Put simply, Pyongyang is destined for a grueling test of stewardship over the next year. The upcoming summer months will likely help keep infections low for a while, but the looming fall and winter seasons are sure to be great sources of anxiety. Even South Korea, with its sophisticated mitigation methods and high vaccination rate, was unable to control Omicron dissemination this past winter. One can only imagine how much harder it will be for North Korea.

In my February piece, I opined that North Korea’s January missile tests seemed like a strategy to signal the international community for pandemic-related assistance. In my mind, these tests indicated Pyongyang, well-aware of the threat posed by Omicron, was using the aggression to try to leverage for food and vaccines. Now that North Korea’s epidemic has started, however, it is unclear how much harder Pyongyang will continue pressing in that direction. Will they continue to launch more missiles as they did the day after announcing their first COVID case, or will they try something even more provocative out of desperation? Only time will tell.

For its part, South Korea, over the weekend, did signal its willingness to provide medical supplies and vaccines. The volume of this assistance was not specified, but, curiously, Pyongyang, at the time of writing, has not yet offered a response, suggesting they are still evaluating the situation. If this silence is due to indecision, that might suggest Pyongyang has already failed to implement a predetermined comprehensive action plan for epidemic management, indicating any systematic response may be marred by unnecessary delays.

With the outbreak still in early stages, there is ample room for useful humanitarian intervention. Donations of medical supplies, vaccines, ventilators, and food would all be helpful, both now and in the coming months. Aid also offers some potential to encourage North Korea back to a discussion of denuclearization at a later date. Despite the (admittedly muted) potential for this progress, I must imagine many world leaders outside of the Korean Peninsula are quietly wondering whether a “let them suffer” approach might be easier, potentially destabilizing the authoritarian regime. In my mind, destabilization risks putting North Korea’s nuclear arsenal in unwieldy hands, but that has always been an argument difficult to make to those who don’t live in the neighborhood.

Even if some change of heart does take place, there are real limitations on the aid that the international community can provide.
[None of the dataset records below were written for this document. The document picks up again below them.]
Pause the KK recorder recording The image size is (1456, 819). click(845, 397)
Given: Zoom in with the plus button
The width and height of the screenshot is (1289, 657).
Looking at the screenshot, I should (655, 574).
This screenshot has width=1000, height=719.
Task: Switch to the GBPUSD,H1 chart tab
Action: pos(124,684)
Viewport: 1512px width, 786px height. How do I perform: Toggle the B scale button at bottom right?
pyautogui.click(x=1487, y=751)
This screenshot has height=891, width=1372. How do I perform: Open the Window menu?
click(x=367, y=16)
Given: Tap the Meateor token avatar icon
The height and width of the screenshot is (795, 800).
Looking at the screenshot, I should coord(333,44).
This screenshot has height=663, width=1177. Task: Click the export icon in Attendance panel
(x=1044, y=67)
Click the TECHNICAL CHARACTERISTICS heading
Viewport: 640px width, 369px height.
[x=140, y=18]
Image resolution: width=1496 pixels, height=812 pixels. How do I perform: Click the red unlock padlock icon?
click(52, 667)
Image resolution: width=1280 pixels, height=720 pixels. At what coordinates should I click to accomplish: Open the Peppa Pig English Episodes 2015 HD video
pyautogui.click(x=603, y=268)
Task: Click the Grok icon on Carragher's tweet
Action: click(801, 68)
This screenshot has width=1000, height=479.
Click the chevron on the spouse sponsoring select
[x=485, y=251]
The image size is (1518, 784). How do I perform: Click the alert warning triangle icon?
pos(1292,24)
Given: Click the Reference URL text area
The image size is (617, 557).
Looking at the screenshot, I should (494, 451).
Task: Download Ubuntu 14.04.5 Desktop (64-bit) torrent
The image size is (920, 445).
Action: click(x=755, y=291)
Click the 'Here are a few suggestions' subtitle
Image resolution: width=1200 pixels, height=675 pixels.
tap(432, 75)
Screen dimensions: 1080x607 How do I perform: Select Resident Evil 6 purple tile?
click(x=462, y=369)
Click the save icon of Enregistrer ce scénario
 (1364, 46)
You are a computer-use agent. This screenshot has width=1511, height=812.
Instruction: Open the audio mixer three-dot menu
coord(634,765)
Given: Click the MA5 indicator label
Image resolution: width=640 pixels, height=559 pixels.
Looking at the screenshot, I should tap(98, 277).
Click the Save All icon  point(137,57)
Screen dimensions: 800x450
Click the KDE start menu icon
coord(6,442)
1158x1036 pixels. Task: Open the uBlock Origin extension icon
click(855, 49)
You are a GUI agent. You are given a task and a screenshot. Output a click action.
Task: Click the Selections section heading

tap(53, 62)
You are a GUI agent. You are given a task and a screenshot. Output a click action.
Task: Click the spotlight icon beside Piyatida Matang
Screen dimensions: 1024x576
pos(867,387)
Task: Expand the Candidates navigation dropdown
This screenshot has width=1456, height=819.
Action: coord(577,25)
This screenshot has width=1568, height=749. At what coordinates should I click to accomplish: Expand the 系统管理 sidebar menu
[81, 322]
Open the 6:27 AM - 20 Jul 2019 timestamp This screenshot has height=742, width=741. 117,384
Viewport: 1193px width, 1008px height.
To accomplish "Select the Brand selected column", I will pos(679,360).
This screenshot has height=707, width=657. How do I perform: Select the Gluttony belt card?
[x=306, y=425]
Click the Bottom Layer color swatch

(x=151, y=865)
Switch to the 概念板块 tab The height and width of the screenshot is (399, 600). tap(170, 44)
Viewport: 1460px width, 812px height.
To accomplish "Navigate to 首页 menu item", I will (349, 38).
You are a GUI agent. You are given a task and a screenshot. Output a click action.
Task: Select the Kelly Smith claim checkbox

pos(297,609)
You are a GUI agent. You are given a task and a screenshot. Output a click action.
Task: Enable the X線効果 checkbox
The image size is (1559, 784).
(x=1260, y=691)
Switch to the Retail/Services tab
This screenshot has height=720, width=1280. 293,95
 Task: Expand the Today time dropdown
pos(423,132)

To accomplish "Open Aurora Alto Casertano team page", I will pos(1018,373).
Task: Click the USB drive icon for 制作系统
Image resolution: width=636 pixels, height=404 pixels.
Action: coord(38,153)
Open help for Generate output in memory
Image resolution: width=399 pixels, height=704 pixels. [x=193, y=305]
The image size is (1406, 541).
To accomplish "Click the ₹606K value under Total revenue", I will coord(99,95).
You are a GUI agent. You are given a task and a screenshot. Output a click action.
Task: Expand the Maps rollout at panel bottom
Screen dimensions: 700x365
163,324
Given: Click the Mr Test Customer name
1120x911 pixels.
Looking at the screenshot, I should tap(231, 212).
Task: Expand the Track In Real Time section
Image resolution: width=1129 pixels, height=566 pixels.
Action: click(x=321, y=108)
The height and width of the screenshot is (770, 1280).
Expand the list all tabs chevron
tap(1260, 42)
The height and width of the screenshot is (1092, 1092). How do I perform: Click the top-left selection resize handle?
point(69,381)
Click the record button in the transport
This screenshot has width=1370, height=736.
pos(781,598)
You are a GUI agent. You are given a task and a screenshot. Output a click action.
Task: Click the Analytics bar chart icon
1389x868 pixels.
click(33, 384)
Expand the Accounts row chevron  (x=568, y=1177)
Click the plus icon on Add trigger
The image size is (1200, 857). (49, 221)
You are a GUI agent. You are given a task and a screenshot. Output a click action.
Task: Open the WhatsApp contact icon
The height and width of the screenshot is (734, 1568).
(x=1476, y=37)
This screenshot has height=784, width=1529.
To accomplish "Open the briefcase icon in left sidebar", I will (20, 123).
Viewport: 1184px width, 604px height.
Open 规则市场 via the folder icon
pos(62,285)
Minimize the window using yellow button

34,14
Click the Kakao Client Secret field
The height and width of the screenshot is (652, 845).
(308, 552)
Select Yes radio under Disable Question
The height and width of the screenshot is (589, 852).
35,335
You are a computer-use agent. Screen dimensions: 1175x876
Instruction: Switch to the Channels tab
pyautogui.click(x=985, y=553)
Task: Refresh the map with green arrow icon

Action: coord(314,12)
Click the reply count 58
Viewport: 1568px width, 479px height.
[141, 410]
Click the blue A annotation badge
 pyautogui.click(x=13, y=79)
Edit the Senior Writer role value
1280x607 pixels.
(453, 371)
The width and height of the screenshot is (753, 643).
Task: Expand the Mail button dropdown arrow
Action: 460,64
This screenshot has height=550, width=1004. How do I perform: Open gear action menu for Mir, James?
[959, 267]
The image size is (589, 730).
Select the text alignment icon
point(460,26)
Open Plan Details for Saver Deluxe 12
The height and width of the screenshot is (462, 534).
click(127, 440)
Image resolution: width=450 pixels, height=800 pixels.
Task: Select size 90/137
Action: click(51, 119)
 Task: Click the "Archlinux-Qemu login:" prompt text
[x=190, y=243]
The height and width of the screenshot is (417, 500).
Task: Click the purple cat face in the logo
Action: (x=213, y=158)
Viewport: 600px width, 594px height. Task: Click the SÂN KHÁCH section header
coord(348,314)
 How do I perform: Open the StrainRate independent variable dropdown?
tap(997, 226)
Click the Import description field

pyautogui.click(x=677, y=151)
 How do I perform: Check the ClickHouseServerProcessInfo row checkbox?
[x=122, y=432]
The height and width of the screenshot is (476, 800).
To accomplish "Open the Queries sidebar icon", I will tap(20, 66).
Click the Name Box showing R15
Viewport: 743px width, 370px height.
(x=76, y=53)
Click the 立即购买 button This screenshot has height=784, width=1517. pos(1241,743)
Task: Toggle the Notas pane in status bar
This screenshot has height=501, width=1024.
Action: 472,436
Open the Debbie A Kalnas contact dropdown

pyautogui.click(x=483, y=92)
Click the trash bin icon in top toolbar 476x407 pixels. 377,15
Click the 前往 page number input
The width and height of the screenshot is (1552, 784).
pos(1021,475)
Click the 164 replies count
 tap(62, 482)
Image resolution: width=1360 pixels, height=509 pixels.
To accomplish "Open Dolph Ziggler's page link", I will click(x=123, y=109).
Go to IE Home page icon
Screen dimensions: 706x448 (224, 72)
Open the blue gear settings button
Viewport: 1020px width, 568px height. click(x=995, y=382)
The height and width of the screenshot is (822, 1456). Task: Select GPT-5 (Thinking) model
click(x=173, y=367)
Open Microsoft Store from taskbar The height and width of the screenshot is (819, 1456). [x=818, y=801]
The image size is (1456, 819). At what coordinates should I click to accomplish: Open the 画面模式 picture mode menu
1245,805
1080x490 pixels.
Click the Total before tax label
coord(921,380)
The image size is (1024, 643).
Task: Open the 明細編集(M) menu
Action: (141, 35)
Even with the best of intentions, countries will not be lining up to donate ventilators in the thousands, nor will anyone be willing, in the next few months at least, to offer enough vaccines to cover the entirety of North Korea’s 25.8 million population. Perhaps the most realistic assistance in the long run is food. But then again, if the unspoken goal is to use the epidemic to destabilize the Kim regime, why would you provide the one ingredient that can most effectively inhibit that outcome?